C'est un logiciel exceptionnellement puissant, mais aussi nettement plus gourmand en puissance informatique et bien plus coûteux que ceux que les entreprises utilisent habituellement. De plus, même si c'est un logiciel 3D bâtiment, il ne connaît pas tous les métiers.
En plomberie, par exemple, il peut dessiner des parcours de canalisations d'évacuation en fonte avec des coudes à 20° qui n'existent pas dans le commerce. Bref, si Vinci a produit une maquette 3D du projet sous Digital Project, il est rapidement devenu évident que l'entreprise générale ne pouvait pas imposer cet outil à ses 80 sous-traitants de premier rang.
En 2005, au début des études du projet, le BIM est en à ses balbutiements. Les fichiers IFC qui permettent un échange 3D intelligent ne sont pas reconnus par toutes les applications. Vinci a donc inventé une méthode BIM, qui ressemble beaucoup à celle que le gouvernement britannique a adopté pour ses propres projets.
Les échanges s'effectuent à partir de fichiers graphiques 3D Digital Project ou DWG, assortis de feuilles Excel portant une minutieuse description dimensionnelle de chacun des objets 3D figurant dans le fichier graphique.
Cette méthode a assuré un parfait recollement des données issues de tous les sous-traitants et a abouti a une maquette numérique sous Digital Project, comportant des millions d’objets 3D individuellement identifiés.
Avec toutes leurs caractéristiques, cela représente des milliards de données. Soit beaucoup plus que ce que les serveurs de Vinci pouvaient faire tourner en 2005-2007. La maquette numérique a donc été envoyée au centre de calcul du CEA à Saclay qui l'a soumise à différents calculs, stress, etc. durant 6 semaines.

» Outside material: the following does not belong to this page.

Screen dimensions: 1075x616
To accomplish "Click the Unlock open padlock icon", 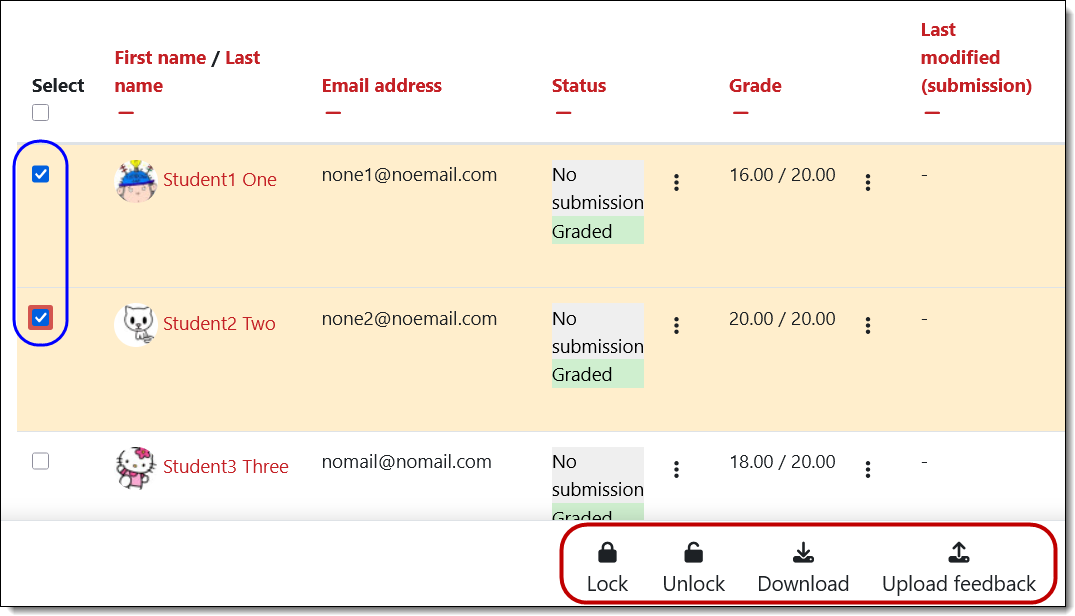I will [x=693, y=553].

La maquette numérique du projet est même passée en 4D : Vinci Construction a ajouté le temps pour simuler les interventions de tous les corps d’état sur le chantier. Par exemple, le chantier a compté jusqu'à 70 nacelles évoluant simultanément, au lieu de 4 ou 5 habituellement pour un bâtiment de volume comparable.

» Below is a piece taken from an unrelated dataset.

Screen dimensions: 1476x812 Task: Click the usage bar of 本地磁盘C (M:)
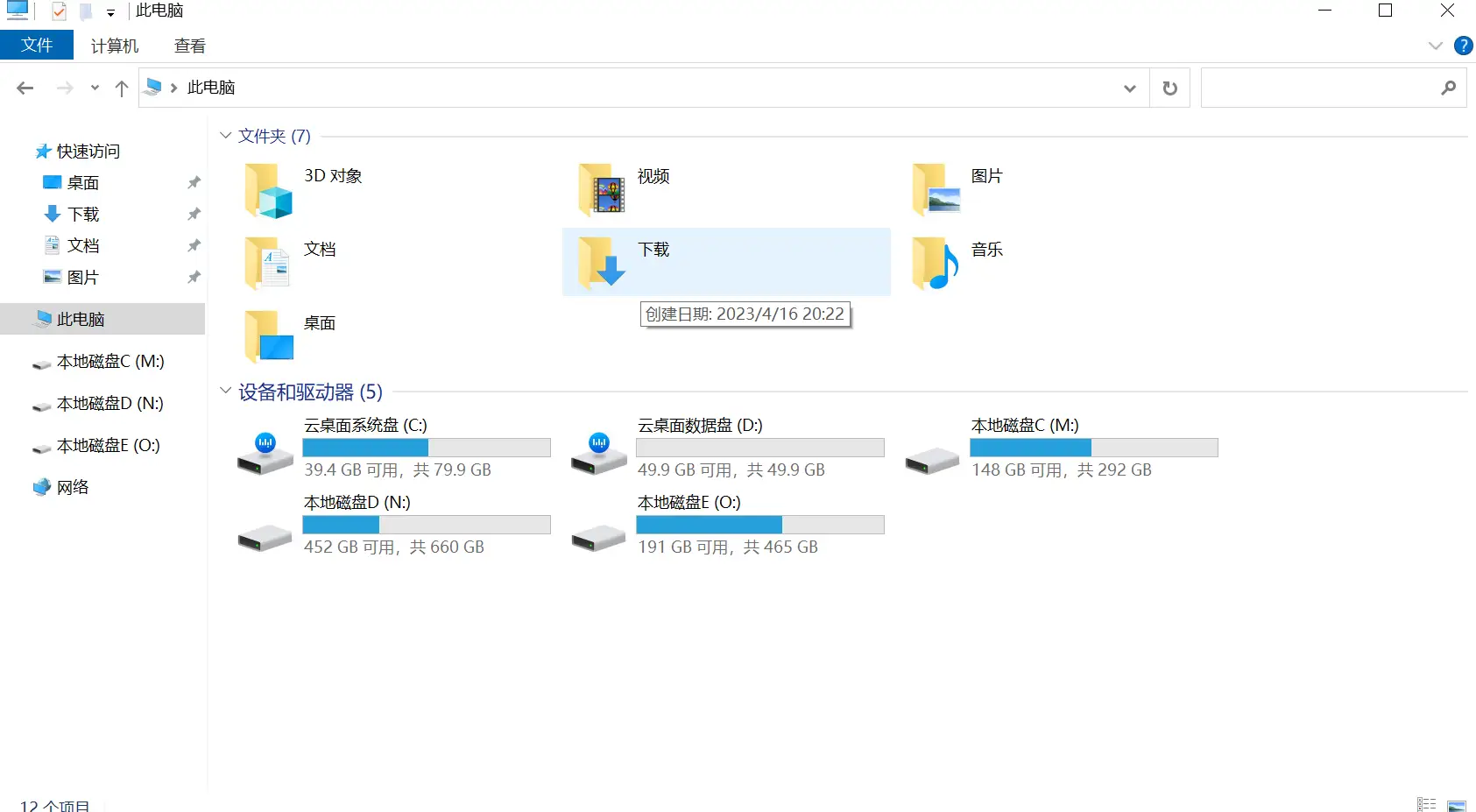(x=1093, y=448)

Digital Project a été mis a profit pour calculer, pour chaque nacelle, un volume d'intervention qui ne gênait pas les nacelles environnantes, par pas d'une demi-journée. Chaque nacelle a reçu la liste et l'ordre des tâches à effectuer dans le volume affecté demi-journée par demi-journée.
Les mouvements des nacelles d'un volume à l'autre, ainsi que le parcours de leur approvisionnement en matériel à mettre en oeuvre ont été simulés sur Digital Project pour éviter les collisions.
Vinci Construction estime avoir énormément appris au cours de ce chantier. Grâce à lui, la conception-réalisation à l'aide de maquettes numérique 3D et 4D (le temps) à été étendue à 70% des projets de l’entreprise qui s'est dotée des moyens de calcul appropriés.
Cette approche, estime Manuel Estèves, fiabilise et accélère la conception et a permis de remporter de nouvelles affaires, notamment auprès de la Foncière des Régions. De nouvelles méthodes de mise en œuvre – 75 Atex sur ce chantier – ont été imaginées.
Ce chantier a servi de test en grandeur nature pour développer tout un nouveau savoir-faire en coordination de corps d'Etat pour des chantiers complexes. Bref, même si l'entreprise reste muette comme une tombe, quant à ses coûts, marges et prix de vente, elle estime que le bilan de cette opération est largement positif. A tel point qu’elle est partenaire de l'exposition sur la rétrospective de l'oeuvre de Frank Gehry qui se tient au Centre Pompidou jusqu’au 25 janvier 2015.